In these cases, a dexamethasone suppression test is often used to detect cortisol excess, and metanephrines or catecholamines for excess of these hormones. Tumors under 3 cm are generally considered benign and are only treated if there are grounds for a diagnosis of Cushing's syndrome or pheochromocytoma.^[9] Radiodensity gives a clue in estimating malignancy risk, wherein a tumor with 10 Hounsfield units or less on an unenhanced CT is probably a lipid-rich adenoma.^[10] Hormonal evaluation includes:^[11]

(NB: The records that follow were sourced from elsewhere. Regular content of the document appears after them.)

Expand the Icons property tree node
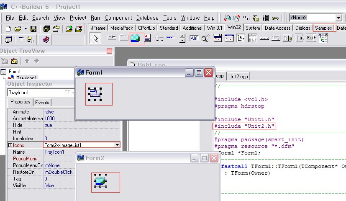This screenshot has width=346, height=201. coord(10,145)
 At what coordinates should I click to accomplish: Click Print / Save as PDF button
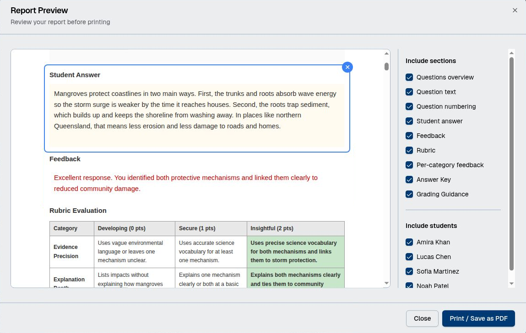tap(478, 318)
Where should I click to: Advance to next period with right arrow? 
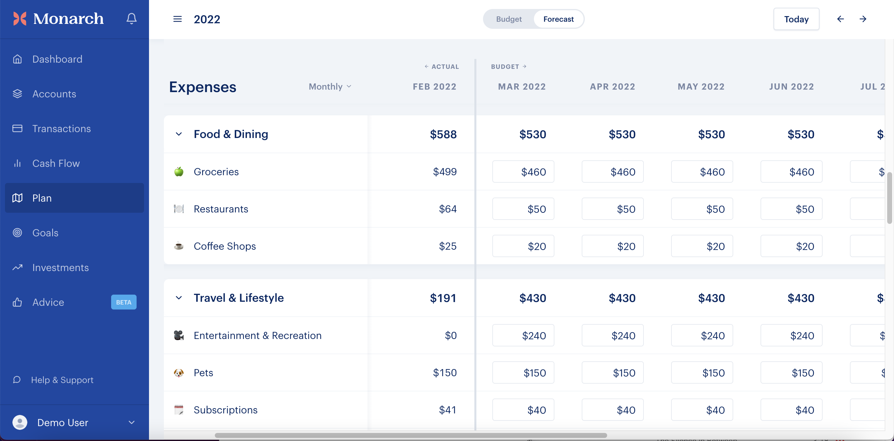point(863,19)
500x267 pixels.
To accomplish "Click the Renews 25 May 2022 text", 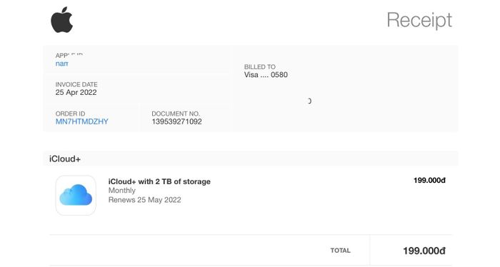I will [x=145, y=200].
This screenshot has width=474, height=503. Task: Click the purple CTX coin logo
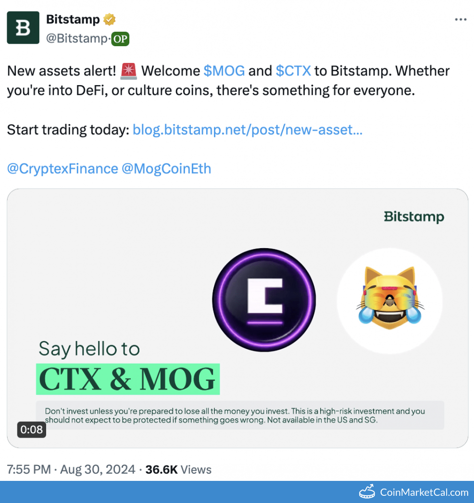tap(264, 300)
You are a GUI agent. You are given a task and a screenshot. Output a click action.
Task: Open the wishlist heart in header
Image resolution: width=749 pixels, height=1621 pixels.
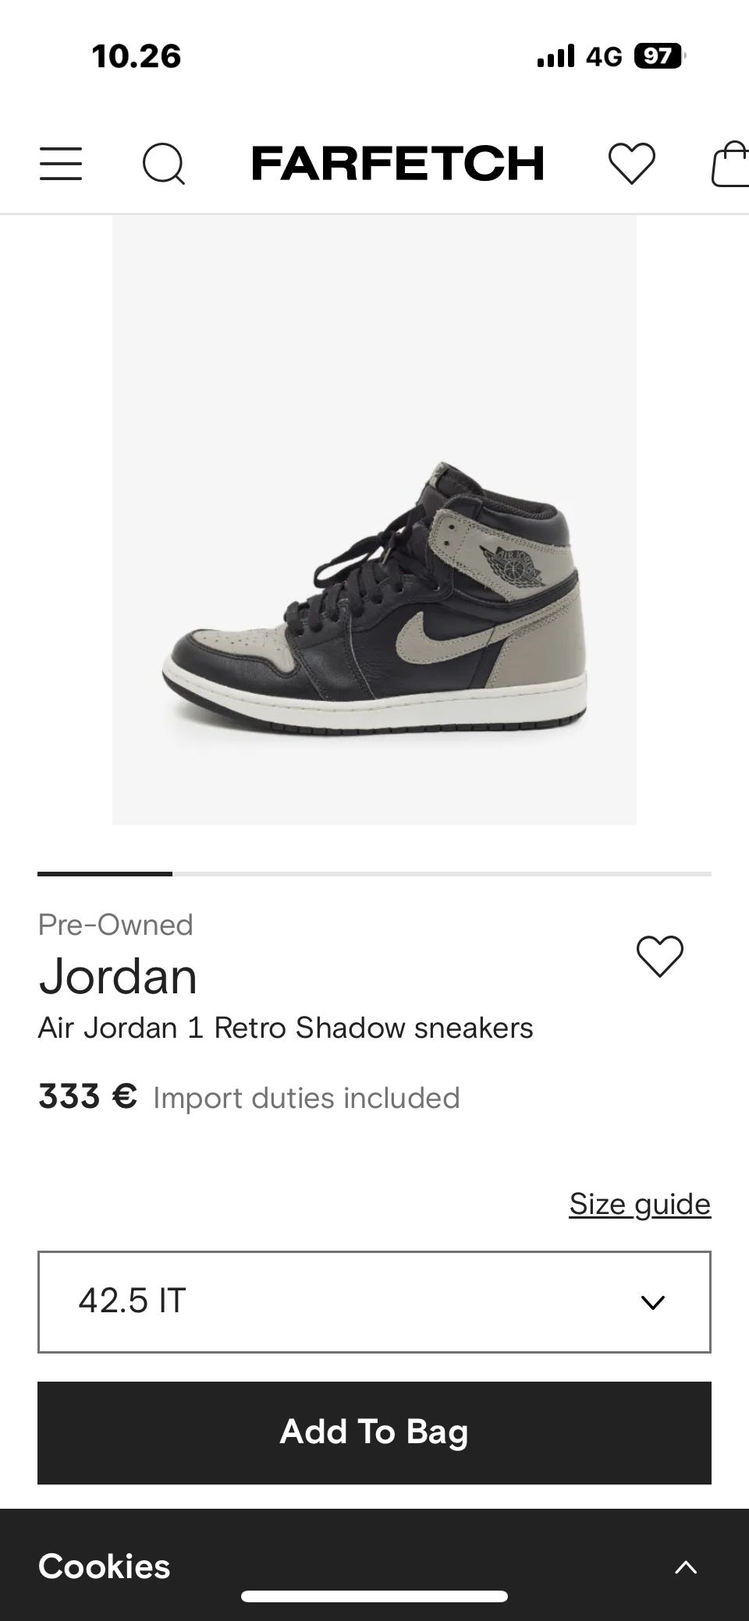632,164
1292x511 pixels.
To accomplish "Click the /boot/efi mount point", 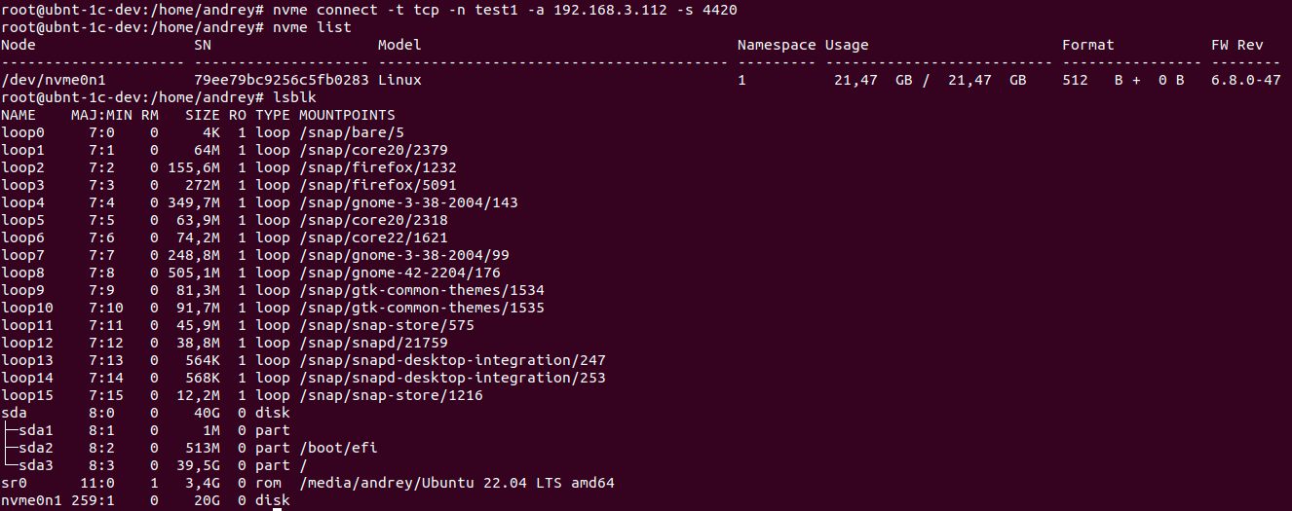I will point(338,448).
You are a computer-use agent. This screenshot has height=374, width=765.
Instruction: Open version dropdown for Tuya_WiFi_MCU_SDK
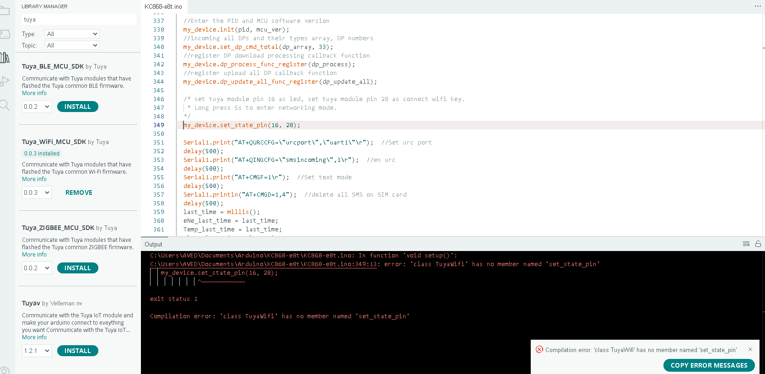tap(37, 192)
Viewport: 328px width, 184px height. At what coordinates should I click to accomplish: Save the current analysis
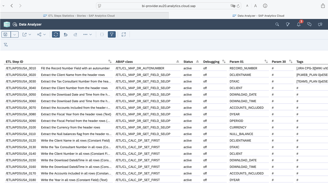coord(5,34)
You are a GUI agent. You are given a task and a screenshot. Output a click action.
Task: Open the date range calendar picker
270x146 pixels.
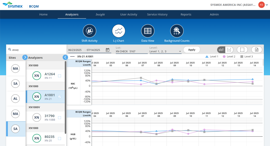tap(107, 50)
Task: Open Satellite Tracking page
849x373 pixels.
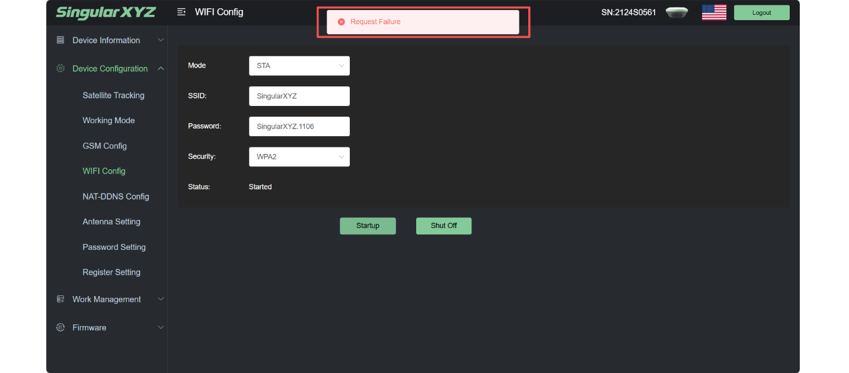Action: click(113, 95)
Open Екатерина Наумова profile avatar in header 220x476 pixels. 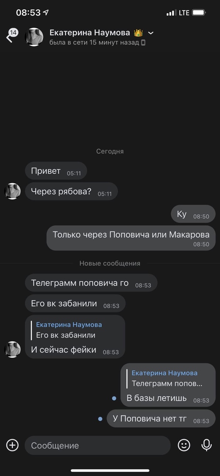point(34,37)
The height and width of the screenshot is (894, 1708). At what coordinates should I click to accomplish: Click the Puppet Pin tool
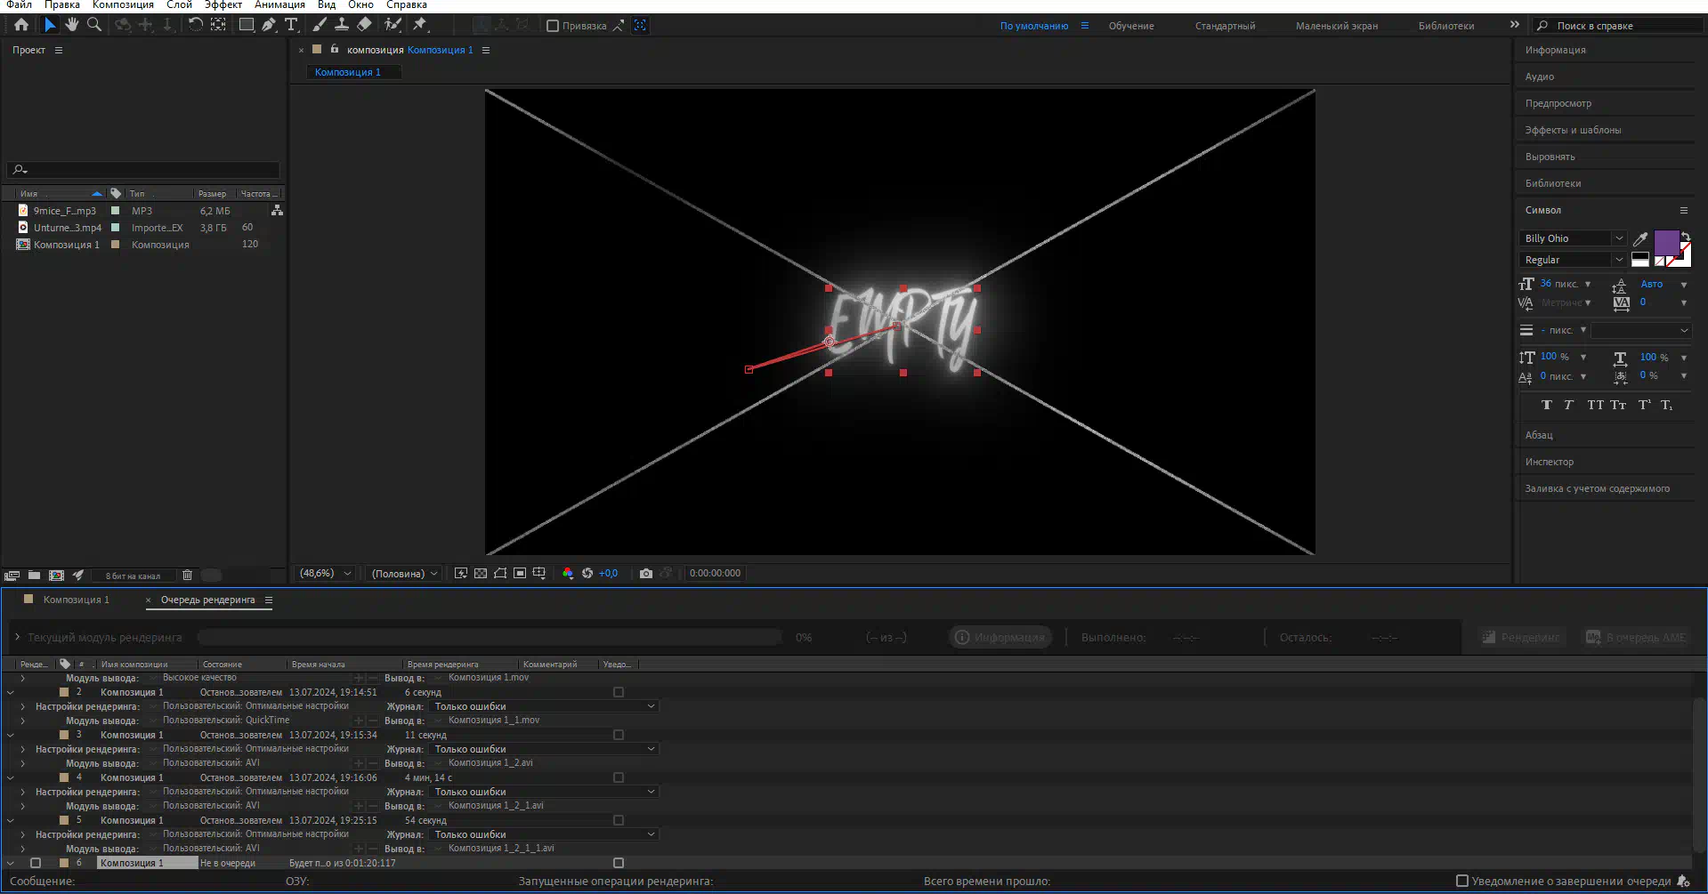(420, 25)
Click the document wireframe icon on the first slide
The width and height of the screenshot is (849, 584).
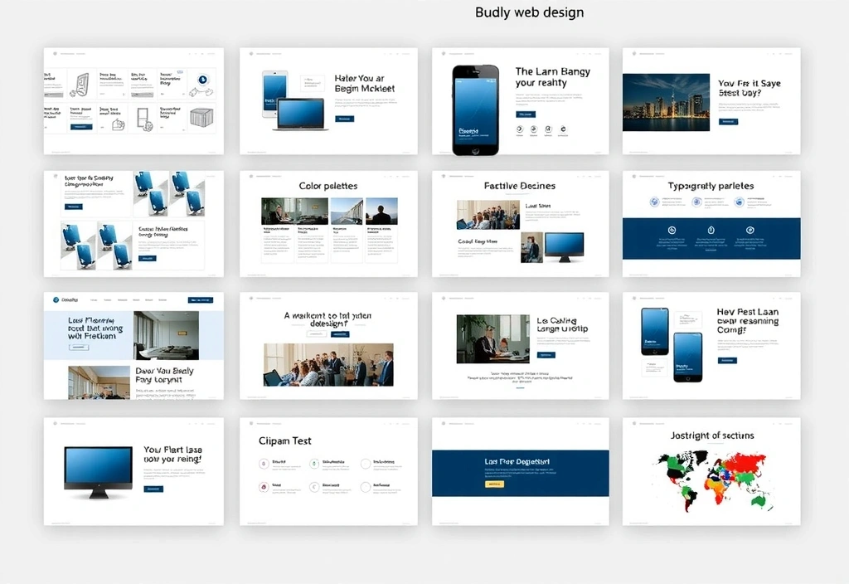[x=82, y=83]
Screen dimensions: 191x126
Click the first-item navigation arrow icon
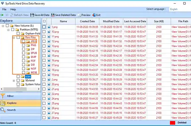[x=2, y=15]

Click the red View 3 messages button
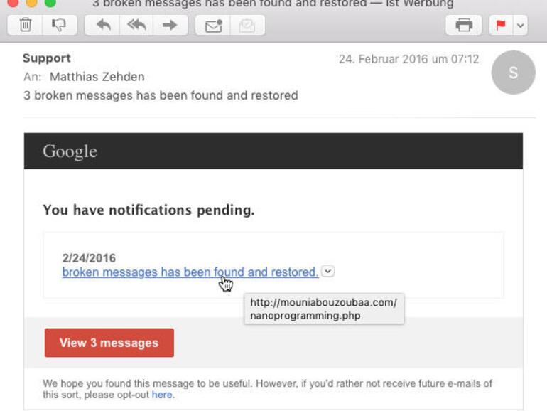tap(109, 343)
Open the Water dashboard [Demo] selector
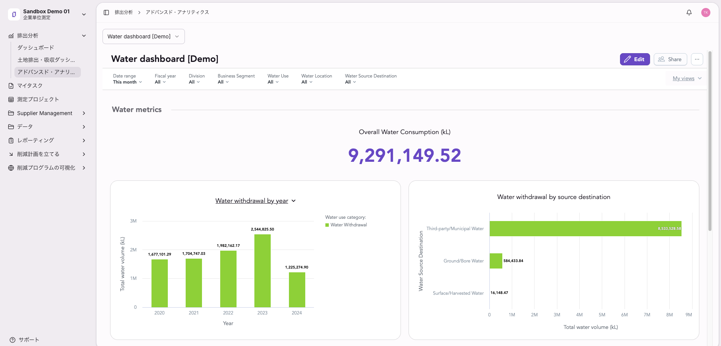The image size is (721, 346). pyautogui.click(x=144, y=36)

• 1-mg overnight dexamethasone suppression test
• 24-hour urinary specimen for measurement of fractionated metanephrines and catecholamines
• Blood plasma aldosterone concentration and plasma renin activity, if hypertension is present

On CT scan, benign adenomas typically are of low radiographic density (due to fat content) and show rapid washout of contrast medium (50% or more of the contrast medium washes out at 10 minutes). If the hormonal evaluation is negative and imaging suggests benign, followup should be considered with imaging at 6, 12, and 24 months and repeat hormonal evaluation yearly for 4 years^[11]

Treatment

Surgical

For adrenal carcinomas, the most effective treatment is surgery, although this is not feasible for many patients, and the overall prognosis of the disease is poor. Chemotherapy, radiation therapy, and hormonal therapy may also be employed in the treatment of this disease.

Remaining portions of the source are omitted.